_Brief_
Locate each line of the data below that contains the word "panel" and copy it out.

_Dataset records_
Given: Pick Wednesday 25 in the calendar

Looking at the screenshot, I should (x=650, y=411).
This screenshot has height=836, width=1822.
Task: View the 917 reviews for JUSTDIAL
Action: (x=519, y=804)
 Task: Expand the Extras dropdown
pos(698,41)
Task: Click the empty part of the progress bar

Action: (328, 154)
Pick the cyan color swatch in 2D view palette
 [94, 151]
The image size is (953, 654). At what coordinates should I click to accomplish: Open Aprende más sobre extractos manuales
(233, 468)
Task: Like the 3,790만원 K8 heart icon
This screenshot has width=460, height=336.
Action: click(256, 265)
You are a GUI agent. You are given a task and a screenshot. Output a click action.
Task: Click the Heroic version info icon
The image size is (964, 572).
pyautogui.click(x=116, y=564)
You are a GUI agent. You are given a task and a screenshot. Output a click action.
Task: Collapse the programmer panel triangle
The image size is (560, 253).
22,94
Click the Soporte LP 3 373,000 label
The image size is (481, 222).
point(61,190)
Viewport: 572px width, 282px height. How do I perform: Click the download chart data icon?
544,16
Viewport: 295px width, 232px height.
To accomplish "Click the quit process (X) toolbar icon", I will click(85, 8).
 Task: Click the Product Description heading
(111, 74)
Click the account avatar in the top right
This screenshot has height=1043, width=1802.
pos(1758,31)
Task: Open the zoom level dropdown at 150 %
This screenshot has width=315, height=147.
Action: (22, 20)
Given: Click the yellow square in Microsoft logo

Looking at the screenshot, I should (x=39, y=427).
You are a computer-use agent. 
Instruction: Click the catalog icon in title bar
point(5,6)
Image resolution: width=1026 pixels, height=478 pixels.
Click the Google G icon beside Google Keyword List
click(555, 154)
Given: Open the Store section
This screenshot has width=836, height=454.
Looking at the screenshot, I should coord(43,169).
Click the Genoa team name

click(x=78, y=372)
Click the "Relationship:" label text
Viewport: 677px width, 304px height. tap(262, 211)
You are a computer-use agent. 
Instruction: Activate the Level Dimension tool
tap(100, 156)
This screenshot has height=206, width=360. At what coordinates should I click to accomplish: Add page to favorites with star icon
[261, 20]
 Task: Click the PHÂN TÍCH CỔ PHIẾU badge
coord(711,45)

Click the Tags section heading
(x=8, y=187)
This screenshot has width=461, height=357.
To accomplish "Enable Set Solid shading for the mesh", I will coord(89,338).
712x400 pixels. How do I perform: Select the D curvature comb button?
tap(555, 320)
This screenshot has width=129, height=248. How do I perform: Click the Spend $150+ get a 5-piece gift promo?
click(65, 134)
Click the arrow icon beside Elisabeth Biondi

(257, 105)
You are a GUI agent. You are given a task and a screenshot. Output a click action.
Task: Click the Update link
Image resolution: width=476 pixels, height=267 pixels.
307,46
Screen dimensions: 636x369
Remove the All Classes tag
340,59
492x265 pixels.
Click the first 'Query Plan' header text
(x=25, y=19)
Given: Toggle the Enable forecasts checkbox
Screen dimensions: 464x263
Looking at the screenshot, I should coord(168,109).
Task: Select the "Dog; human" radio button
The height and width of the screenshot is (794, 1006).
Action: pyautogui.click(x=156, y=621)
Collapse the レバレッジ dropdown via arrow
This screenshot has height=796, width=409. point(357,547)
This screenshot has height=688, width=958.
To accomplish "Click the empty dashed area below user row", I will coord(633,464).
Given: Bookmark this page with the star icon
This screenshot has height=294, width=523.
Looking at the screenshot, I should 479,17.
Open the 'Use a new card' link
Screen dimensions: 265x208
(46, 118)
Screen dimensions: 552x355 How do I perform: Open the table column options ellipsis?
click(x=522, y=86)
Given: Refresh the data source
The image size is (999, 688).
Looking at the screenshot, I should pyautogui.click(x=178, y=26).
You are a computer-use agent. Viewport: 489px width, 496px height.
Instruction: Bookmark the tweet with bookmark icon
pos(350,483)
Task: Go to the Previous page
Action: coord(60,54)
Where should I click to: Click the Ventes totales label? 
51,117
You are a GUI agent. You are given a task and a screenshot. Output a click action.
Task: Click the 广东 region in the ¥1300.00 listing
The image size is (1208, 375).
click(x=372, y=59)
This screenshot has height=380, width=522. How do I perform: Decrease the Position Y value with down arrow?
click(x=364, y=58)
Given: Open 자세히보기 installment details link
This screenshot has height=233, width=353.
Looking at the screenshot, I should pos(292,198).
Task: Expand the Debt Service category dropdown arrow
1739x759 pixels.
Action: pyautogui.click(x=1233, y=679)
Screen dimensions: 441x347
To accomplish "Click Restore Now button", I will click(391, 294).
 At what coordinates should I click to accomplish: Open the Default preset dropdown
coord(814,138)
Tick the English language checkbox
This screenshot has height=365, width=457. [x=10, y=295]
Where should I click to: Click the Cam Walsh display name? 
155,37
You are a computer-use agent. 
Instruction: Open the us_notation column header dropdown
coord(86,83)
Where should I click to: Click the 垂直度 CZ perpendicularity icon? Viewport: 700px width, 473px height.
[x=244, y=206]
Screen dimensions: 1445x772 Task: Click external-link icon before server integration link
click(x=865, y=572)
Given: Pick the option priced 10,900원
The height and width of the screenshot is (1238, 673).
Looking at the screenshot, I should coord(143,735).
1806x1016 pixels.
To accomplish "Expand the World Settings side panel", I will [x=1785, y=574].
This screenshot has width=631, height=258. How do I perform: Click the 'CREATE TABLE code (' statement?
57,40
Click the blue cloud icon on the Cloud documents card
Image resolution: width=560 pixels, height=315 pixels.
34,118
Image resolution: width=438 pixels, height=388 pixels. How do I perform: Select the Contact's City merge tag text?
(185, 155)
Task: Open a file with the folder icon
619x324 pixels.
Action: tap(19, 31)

_Right answer_
Task: Collapse the programmer panel triangle
To accomplish "Expand the World Settings side panel", I will [x=1785, y=574].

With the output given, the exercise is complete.